Few aircraft in the history of aviation have been so praised
by its pilots who fly them and yet so controversial as the Bell-Boeing V-22
Osprey. A totally revolutionary aircraft, the V-22 Osprey is the world's first
production tiltrotor. The Osprey's outboard wing-mounted nacelles are capable
of rotating from the vertical position for helicopter mode to the horizontal
position for airplane mode. In helicopter mode, the V-22 is capable of taking
off, hovering and landing much as any large multi-engine helicopter. In
airplane mode, the V-22 can fly with the speed and range of a turboprop
airplane. This extraordinary range of capabilities means the V-22 can fly twice
as fast and at least twice as far as any helicopter in the world.

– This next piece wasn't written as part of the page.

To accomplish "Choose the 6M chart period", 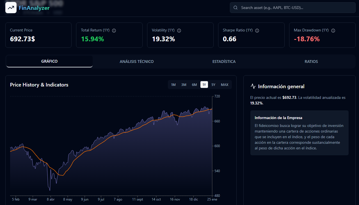I will [194, 85].
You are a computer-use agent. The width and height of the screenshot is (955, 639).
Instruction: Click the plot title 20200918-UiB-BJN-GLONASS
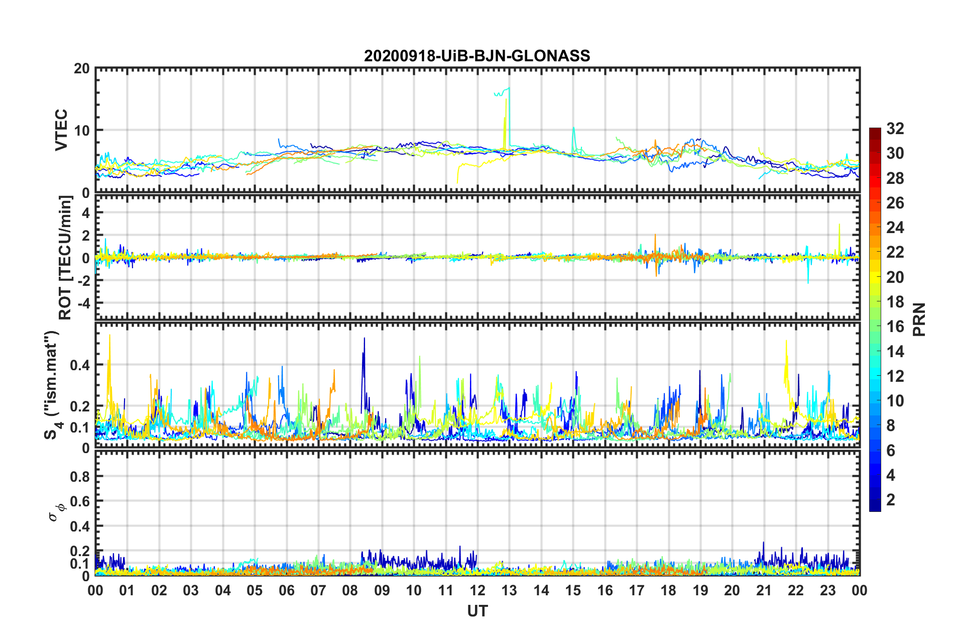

The V-22 fleet already has amassed in excess of 4,000 hours
of flight time since the program's inception in the late 1980s. Extensive
independent and internal program and technical reviews after two accidents in
2000 have brought about improvements in aircraft systems that will be validated
when flight testing resumes in late April. A full range of operational testing
conducted over the next two years will ensure that the V-22 is fully capable
and reliable over the entire range of tactical and support missions, in every
climate and condition, for which it was designed and developed. A recent NASA
report endorsed tiltrotor technology, citing its potential for both military
and civil missions. NASA's support reflects the strong positive interest the
V-22 has generated among nearly every agency, public and private, and
individual with a stake in aeronautics and aviation.
This is not new or experimental technology. Tiltrotors have
been flying for 45 years, spanning three different generations of tiltrotor
aircraft from the first tiltrotor - the XV-3, which first flew in 1956 - to the
XV-15, which first flew in 1977 and is still flying today, to the MV-22, which
made its first flight in 1989, and the Air Force model, the CV-22. There is
even an unmanned tiltrotor - the Eagle Eye UAV - that has been flying successfully
since 1994.
With more than 6,450 flight hours in all types, it is clear
tiltrotors are reliable aircraft - revolutionary, to be sure, but reliable.
More than 350 people have flown tiltrotor aircraft over the years, and all were
impressed with what the technology brings to aviation.
An Increase in Lift Capability
The V-22 Osprey tiltrotor will provide a significant
increase in medium vertical lift capability for the armed forces of the United
States and its allies. It will provide twice the speed and range, and three
times the payload, of the conventional helicopters used by the U.S. Marine
Corps. For the U.S. Special Operations Forces (SOF), it will provide a
capability that does not exist in their present forces, the ability to insert
or extract SOF out to a 500-nautical mile radius of action during one period of
darkness and in any weather. The U.S. Navy will get a multi-mission aircraft
for long-range combat search and rescue, fleet logistics support and special
warfare. Only the tiltrotor provides a vertical lift capability with the speed
and range to meet these multi-service, multi-mission requirements. Its unique
ability to self-deploy worldwide will allow for a more effective and rapid
response to the crises of the 21st century.
The potential of tiltrotor technology to significantly
increase service combat effectiveness is not limited to the basic missions for
which the airplane was designed. In fact, the Osprey will be a catalyst for a
revolution in military affairs that will change the way all services deploy and
operate vertical lift forces. It will support the concept of operations of
widely dispersed, highly lethal long-range maneuver from land or sea.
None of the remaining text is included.